Oil on train that derailed met North Dakota oil conditioning order


Oil loaded at the Dakota Plains facility in New Town, that later derailed in Oregon had a vapor pressure test that met North Dakota's requirements, according to the Federal Railroad Administration. 

NEW TOWN – The Bakken crude on the oil train that derailed in Oregon last week met North Dakota’s oil conditioning order that requires companies to remove the most volatile gases.

The Federal Railroad Administration said the oil on the train that derailed in the Columbia River Gorge in Mosier, Ore., had a vapor pressure of 9.2 pounds per square inch.

That’s below the requirement of 13.7 psi set by the North Dakota Department of Mineral Resources last year to reduce the volatility of Bakken crude in response to fiery oil train derailments in the U.S. and Canada.

The train, headed to Tacoma, Wash., was loaded at the Dakota Plains terminal in New Town, an FRA spokeswoman said.

Sixteen of the 96 rail cars derailed Friday and officials estimate 42,000 gallons of crude oil escaped from four rail cars.

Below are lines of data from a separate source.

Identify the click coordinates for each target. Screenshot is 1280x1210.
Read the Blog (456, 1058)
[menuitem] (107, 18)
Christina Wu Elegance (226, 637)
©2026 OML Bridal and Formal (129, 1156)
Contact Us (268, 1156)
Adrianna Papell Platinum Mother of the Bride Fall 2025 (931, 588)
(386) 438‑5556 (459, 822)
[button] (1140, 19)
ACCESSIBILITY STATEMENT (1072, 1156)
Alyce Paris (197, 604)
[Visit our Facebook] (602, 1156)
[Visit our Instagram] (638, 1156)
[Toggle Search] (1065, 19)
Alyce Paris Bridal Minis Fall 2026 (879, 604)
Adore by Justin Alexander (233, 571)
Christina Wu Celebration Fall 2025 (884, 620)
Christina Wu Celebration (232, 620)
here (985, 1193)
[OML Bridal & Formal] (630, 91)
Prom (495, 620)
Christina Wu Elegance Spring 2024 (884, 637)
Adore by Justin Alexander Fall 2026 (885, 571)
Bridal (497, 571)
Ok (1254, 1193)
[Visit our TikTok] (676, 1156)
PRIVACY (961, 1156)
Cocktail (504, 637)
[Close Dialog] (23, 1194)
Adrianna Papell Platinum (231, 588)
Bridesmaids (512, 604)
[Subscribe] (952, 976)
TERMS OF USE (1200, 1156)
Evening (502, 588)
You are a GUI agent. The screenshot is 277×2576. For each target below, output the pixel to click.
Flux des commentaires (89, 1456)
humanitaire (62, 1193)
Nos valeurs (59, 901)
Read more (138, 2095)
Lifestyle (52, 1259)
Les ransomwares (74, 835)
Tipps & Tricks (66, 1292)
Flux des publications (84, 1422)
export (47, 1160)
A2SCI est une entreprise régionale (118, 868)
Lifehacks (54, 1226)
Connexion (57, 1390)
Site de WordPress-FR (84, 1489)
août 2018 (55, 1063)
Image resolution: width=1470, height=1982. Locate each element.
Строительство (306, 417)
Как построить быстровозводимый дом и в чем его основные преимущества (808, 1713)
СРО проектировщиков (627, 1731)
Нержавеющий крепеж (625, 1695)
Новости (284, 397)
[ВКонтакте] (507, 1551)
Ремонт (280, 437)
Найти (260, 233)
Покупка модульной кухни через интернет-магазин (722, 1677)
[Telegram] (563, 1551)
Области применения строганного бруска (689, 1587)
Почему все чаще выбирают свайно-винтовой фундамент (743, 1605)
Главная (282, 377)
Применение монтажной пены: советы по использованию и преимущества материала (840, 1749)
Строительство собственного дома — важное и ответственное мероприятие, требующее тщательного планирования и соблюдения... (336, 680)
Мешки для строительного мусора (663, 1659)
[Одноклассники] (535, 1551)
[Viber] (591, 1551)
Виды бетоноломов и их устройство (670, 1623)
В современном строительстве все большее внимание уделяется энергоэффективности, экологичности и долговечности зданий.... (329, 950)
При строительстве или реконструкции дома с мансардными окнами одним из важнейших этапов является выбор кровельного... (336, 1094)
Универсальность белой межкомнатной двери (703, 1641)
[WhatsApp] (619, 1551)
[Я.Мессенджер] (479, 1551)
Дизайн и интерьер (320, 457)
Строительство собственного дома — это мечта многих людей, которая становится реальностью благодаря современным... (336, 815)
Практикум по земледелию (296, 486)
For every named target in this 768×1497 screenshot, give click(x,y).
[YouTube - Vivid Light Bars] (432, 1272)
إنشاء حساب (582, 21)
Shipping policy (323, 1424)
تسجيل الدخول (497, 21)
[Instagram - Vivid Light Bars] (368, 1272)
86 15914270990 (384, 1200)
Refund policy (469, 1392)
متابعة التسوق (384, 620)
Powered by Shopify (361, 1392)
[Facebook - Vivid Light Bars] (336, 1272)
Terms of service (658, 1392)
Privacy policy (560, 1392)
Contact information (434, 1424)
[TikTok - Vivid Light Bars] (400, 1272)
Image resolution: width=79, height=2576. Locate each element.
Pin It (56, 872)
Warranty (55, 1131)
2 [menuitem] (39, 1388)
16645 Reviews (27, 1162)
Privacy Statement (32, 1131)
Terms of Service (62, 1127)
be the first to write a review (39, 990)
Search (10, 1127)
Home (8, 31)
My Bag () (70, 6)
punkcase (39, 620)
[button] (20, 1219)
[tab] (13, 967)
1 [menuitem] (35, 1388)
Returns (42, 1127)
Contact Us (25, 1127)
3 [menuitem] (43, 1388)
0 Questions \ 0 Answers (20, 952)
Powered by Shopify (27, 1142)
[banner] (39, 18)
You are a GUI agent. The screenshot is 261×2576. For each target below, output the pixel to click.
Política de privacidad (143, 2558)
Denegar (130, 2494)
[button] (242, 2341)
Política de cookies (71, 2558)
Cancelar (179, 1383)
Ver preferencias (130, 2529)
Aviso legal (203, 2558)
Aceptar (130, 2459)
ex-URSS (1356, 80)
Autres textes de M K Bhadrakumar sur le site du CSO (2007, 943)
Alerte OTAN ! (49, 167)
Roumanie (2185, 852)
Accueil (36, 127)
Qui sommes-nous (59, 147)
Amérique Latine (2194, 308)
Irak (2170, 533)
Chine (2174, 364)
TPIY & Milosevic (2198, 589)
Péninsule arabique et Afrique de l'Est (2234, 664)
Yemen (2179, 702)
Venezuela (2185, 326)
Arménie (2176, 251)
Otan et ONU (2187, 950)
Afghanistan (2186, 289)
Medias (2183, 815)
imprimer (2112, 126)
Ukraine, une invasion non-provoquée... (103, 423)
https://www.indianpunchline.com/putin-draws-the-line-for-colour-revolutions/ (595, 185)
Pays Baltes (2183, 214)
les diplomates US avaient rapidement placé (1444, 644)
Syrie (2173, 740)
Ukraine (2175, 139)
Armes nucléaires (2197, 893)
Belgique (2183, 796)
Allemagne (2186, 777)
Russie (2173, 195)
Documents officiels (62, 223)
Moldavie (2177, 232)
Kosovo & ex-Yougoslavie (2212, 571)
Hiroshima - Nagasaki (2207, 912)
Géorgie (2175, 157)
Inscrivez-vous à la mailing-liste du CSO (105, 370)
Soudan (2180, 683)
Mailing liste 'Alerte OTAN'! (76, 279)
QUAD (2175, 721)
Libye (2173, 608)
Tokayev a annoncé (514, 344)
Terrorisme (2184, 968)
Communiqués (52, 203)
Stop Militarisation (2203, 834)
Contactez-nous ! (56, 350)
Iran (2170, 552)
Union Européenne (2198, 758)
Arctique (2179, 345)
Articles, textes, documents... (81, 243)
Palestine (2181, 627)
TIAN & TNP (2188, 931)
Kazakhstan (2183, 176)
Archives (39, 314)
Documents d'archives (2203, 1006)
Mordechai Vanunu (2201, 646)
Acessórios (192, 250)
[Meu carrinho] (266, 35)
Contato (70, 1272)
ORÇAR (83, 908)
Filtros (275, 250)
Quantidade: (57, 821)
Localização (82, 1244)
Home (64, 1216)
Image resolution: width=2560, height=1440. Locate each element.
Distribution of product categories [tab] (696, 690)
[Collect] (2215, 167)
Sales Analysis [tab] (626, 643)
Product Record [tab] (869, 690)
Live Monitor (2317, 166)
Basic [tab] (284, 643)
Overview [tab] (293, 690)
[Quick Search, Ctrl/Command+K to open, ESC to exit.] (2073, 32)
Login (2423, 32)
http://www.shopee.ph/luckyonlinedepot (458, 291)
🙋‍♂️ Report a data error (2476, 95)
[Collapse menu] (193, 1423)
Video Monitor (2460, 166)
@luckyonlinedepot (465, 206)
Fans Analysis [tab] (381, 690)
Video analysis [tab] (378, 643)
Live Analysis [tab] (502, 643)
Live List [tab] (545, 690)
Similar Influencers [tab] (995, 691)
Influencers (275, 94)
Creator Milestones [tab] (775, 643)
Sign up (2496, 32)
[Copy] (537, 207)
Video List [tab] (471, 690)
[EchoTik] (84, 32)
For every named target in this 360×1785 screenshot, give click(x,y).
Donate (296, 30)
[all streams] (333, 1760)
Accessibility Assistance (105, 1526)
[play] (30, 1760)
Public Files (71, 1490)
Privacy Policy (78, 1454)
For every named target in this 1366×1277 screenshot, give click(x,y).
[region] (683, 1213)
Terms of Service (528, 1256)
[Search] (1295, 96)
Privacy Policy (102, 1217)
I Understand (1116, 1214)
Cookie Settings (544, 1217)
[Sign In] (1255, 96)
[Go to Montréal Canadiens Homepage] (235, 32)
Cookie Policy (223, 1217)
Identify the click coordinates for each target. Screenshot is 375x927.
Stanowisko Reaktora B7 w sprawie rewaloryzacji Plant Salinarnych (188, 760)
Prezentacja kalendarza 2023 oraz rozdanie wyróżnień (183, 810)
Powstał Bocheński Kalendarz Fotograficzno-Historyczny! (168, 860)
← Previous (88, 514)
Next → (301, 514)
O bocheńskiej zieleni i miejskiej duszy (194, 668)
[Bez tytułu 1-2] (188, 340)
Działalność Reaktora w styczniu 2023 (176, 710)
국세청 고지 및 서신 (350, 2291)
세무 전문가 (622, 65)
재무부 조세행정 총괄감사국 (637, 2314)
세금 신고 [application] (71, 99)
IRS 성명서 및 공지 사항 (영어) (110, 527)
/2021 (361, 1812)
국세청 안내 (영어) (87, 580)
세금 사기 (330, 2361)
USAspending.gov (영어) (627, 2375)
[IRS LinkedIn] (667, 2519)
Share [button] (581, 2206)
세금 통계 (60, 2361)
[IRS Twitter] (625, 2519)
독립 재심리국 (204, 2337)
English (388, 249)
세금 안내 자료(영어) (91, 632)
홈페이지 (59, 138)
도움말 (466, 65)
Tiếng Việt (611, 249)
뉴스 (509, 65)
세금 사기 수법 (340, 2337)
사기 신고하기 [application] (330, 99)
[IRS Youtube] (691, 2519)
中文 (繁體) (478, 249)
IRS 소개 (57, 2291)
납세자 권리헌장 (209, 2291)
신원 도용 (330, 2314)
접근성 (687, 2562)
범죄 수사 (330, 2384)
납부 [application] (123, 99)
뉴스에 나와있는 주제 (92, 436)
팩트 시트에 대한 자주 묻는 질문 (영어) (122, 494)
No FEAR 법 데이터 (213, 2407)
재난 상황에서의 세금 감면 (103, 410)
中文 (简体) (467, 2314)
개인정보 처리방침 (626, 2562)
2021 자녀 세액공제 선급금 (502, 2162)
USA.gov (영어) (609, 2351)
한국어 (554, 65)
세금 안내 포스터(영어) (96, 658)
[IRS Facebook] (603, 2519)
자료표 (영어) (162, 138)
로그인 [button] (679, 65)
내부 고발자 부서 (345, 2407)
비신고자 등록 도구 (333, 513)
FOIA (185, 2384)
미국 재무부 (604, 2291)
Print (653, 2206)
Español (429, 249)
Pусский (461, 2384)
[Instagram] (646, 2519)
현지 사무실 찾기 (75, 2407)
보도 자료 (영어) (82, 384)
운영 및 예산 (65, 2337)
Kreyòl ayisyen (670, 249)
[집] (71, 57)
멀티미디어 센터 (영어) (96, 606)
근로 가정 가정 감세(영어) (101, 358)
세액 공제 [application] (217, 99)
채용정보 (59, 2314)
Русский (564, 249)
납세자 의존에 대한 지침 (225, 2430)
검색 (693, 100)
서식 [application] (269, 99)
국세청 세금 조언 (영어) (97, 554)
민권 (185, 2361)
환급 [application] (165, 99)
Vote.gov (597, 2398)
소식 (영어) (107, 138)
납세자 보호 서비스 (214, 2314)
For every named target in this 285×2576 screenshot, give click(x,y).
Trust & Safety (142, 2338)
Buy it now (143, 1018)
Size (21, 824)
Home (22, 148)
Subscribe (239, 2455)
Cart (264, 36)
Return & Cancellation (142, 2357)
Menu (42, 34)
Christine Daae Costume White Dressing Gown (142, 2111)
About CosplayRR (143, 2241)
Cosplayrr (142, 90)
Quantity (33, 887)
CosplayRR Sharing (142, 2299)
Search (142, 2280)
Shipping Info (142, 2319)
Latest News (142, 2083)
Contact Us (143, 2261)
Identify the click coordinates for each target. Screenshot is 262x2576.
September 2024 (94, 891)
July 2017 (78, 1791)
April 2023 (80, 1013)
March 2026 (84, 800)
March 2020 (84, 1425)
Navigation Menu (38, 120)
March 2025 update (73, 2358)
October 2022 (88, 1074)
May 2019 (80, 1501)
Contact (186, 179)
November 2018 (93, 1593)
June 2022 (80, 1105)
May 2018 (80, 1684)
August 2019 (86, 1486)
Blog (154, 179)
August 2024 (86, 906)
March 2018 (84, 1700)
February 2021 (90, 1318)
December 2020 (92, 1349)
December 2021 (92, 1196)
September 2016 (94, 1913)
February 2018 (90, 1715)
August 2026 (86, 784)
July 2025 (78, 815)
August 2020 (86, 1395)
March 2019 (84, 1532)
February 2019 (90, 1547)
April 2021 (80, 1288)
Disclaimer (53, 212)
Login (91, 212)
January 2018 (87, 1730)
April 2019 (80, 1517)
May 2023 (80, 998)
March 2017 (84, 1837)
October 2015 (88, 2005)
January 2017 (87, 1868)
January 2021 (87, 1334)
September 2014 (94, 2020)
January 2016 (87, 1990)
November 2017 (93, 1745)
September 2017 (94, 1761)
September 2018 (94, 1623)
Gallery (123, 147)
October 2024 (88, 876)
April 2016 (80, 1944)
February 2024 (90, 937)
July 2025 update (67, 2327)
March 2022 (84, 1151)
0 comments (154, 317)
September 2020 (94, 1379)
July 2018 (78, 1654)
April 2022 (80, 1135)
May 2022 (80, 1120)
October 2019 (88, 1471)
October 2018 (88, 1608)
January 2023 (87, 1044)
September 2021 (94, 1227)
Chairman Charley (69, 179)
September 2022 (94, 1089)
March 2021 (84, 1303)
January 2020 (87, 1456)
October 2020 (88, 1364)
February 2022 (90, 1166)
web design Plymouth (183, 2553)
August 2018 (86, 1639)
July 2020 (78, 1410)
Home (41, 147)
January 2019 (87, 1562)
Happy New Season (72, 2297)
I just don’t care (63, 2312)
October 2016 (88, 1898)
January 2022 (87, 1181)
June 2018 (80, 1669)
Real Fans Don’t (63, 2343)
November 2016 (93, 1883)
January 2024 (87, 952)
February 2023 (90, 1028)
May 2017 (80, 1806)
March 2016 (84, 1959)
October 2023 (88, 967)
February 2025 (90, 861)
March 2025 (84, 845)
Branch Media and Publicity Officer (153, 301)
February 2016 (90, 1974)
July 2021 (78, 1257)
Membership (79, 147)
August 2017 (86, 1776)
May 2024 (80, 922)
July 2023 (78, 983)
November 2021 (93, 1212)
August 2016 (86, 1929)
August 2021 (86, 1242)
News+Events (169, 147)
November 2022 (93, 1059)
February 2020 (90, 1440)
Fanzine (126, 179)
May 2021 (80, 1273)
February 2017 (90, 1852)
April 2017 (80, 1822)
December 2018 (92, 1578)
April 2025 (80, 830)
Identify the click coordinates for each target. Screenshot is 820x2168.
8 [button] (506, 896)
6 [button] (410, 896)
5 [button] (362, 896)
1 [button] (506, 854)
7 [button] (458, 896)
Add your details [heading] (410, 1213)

No one was hurt, but the incident forced evacuations, the closure of a highway and the town’s sewer system to be shut off temporarily.

Jim Tate, vice president of operations for Dakota Plains, said the rail-loading facility receives oil by pipeline and truck from several oil producers. The oil is commingled before leaving the rail facility.

The Department of Mineral Resources requires that companies report the vapor pressure testing at the point when the oil changes custody, such as when it is loaded into a truck or enters a pipeline, said spokeswoman Alison Ritter.

The Dakota Plains facility does its own vapor pressure testing on the oil before it’s loaded into rail cars, Tate said.

“We run a very tight sampling protocol on all of our oil that’s shipped,” Tate said.

Justin Jacobs, a spokesman for Union Pacific, said the cause of the derailment is under investigation, but early indications point to “an unusual failure with a fastener that connects the railroad tie to the rail.”

Union Pacific has reopened rail traffic in the area, but has suspended unit trains of oil from traveling through the Columbia River Gorge, Jacobs said.

About 35 percent of oil produced in the Bakken region traveled by rail in March, or about 400,000 barrels per day, according to the North Dakota Pipeline Authority.

West Coast refineries receive about 25 percent of Bakken crude that is shipped by rail, according to the U.S. Energy Information Administration. The East Coast continues to be the largest recipient of Bakken crude-by-rail shipments.

Overall, rail shipments of Bakken crude are down by about half compared to the end of 2014.

The reduction is largely due to economic factors, but also attributed to a drop in North Dakota’s oil production and increased availability of pipeline transportation.